Changed 6 years ago by karsten

Advertised bandwidth of nth-fastest relay

Changed 6 years ago by karsten

Advertised bandwidth percentiles

comment:1 Changed 6 years ago by karsten

Status: newneeds_information

I made two graphs:

The first graph shows the advertised bandwidth of the nth-fastest relay in the network. You asked for the 100th fastest relay or exit, but I added a few more n's from which we can pick. We can kick out all n's but one for the final graph if that makes it easier to understand.

What I don't like about this first graph is that n=100 is an absolute number that doesn't grow or shrink with the number of considered relays. There are roughly 5000 relays in the network today, so the 100th fastest is in the top 2%. But there are only about 1000 exits in the network, so the 100th fastest exit is only in the top 10%. This gets worse if you look at the network over time, which only had 1000 relays in 2007, but keep the number 100 fixed. It would be better to pick a fixed percentage value.
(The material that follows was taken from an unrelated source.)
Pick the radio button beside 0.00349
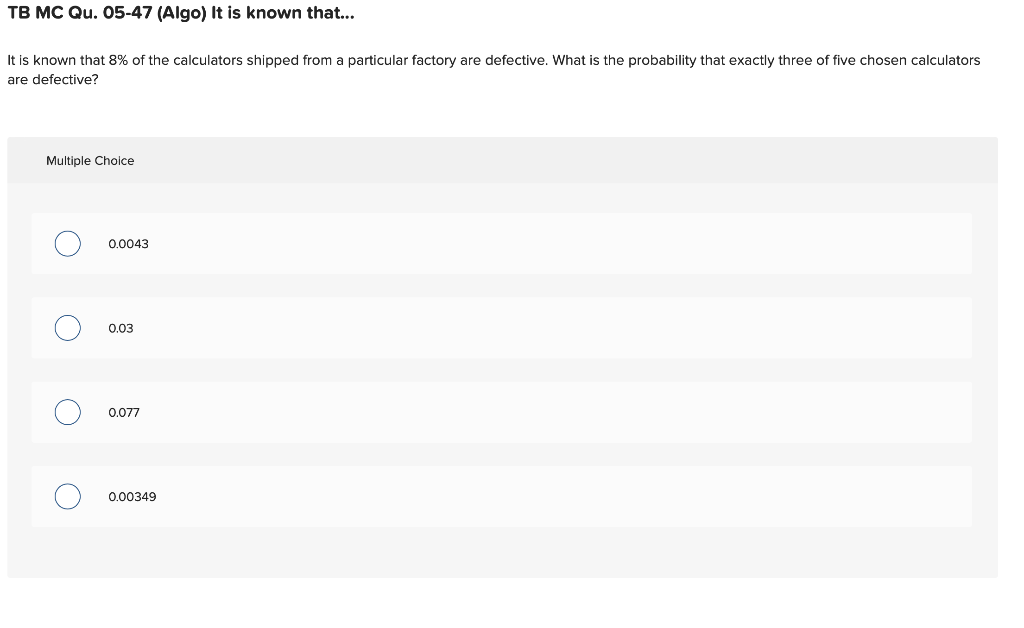The width and height of the screenshot is (1024, 628). coord(67,496)
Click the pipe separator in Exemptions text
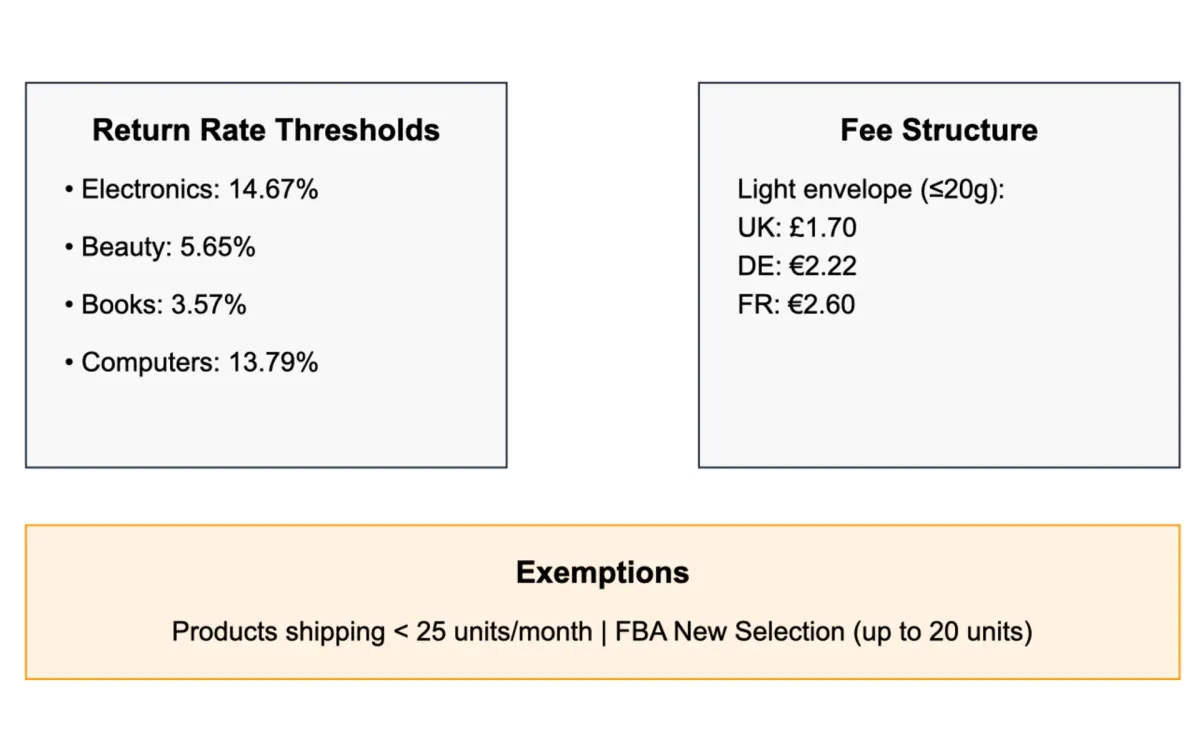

That's why I made a second graph with advertised bandwidth percentiles. It shows the 100-th percentile which is simply the maximum advertised bandwidth, and the 99th, 98th, and 97th advertised bandwidth percentiles. For example, the 98th percentile value is the advertised bandwidth that 98% of relays don't exceed and that 2% of relays don't fall below. With 5000 relays, it's roughly the 100th fastest relay in the network. With 1000 exits, the 98th percentile is the 20th fastest exit in the network.

However, I'm not sure which graph makes more sense to people. Or maybe there's a third variant that is even easier to understand? Thoughts?

comment:2 Changed 6 years ago by karsten

Resolution: implemented
Status: needs_informationclosed

There are now two new graphs on the metrics website:

I also removed the fast-exit graphs.

That concludes this ticket. Closing.